Üreten ve çalışan sanatkarlar neden görmezden geliniyor? Nerede hak, adalet, eşitlik! Bu soru ile yazıma başlamak istiyorum. Zira bu soruyu birbirimize sormaktan hiç sıkılmıyoruz. Bıkmıyoruz, ümitsizliğe kapılmıyoruz. ‘Ülkemizde sanata yeteri kadar kıymet verilmiyor’ cümlesini söylemekten ise hiç vazgeçmiyoruz. Evet biz vazgeçmiyoruz! Tıpkı pandemi sürecinde, ayakta kalmaya çalışan özel tiyatrolardaki sanat işçileri üzere, ya da müziğini yapmaktan vazgeçmeyen müzisyenler üzere… Tıpkı Nesrin Kazankaya üzere…
Tiyatro Pera, yeni mevsimde tekrar ödenek alamayan tiyatrolar ortasında. “Yine görmezden geldiler bizi” diyor Kazankaya ve ekliyor; “Başvuru dokümanlarında hiçbir eksiğimiz olmamasına karşın bize takviye verilmedi. Nedenini 19 yıldır anlayamıyorum. Şikâyet etmeyi hiç sevmem lakin Tiyatro Pera, Kültür Bakanlığı tarafından daima olarak görmezden geliniyor”. Pandemi sürecinin başından beri hükümetin genel yaklaşımı, kararsızlıklar, çelişkiler, gelgitler yumağı. Kazankaya, “Tiyatrolar da bundan nasibini aldı” diyor ve şöyle devam ediyor, “Hükümetin yarın ne karar alacağını kestirim etmek olanaksız.

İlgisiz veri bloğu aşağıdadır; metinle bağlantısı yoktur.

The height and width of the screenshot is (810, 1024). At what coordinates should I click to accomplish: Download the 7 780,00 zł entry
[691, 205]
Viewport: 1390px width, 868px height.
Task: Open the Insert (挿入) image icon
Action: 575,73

İnanç hissimiz zedelendi. Gerçekleri saklamadan, hakikat bilgileri paylaşarak yönetmeliydiler. Özel tiyatrolara hükümetin vermediği dayanak Büyükşehir Belediyesi’nden geldi. Sahnelerini açtılar, konuk oyun olarak pek çok tiyatroyu ağırladılar. Biz de iki oyunumuzu sergileyip dönemi eylül sonunda açma fırsatı bulduk. Liderimiz Ekrem İmamoğlu’na ve Kent Tiyatroları Genel Sanat Direktörü Mehmet Ergen’e bu dayanışma için yürekten teşekkür ediyorum.”
3 kişilik bir oyunla yeni dönemi karşılayan Tiyatro Pera, Covid-19 pandemisi nedeniyle yeni bir repertuvar hazırladı. Kazankaya, “Geniş takımlı oyunlarımızı bu süreçte oynayamazdık. Varoluşumuz için savaşmak zorundaydık. Öncelikle eski oyunlarımızın görüntülerini elden geçirip YouTube üzerinden paylaşmaya başladık. Ayrıyeten Zeynep Özden’in yönettiği “İç Savaşlar isimli bir görüntü performans da ürettik” diyor. Oyunun konusunun yıllardır ilgi alanında olduğunu söyleyen Kazankaya, “Akıl oyunları. Gerçeğin göreceliği. Yaşanan, anımsanan ve hayal edilen gerçekliğin, insan aklında yarattığı karmaşa. Aldığımız kararlar, ömrü geri dönülmez bir biçimde yönlendiriyor. Anılarımızda o dönüm noktalarını değiştirmeye kalksak, paralel yeni gerçeklikler yaratabilir miyiz?” diyor.
Oyun, anne, oğul ve torun; üç jenerasyon figürlerin tuhaf alakaları, vakit zıplamalı sahnelerle anlatılıyor. Aklın gizemli kıvrımlarında dolaşırken, bir yandan da nesil çatışması, kişisel seçimler, zarurî ya da öğretilmiş sevgi, eski-yeni edebiyat kavramları tartışmaya açılıyor. Oyunu hayal gücünden yola çıkarak yazdığını söyleyen sanatçı, “Bir tek ‘tilki’ metaforu için şahsen bir tilki ilham verdi bana diyebilirim. Tesadüf sonucu Cunda Adası’nda karşılaştığım ve sesiyle beni dehşete düşüren tilkiyle ilgili araştırma yaptığım vakit, hiç bilmediğimiz yanları olduğunu öğrendim. Yırtıcı ancak sevgiyle eğitilirse evcil bir hayvan olabiliyor” diyor.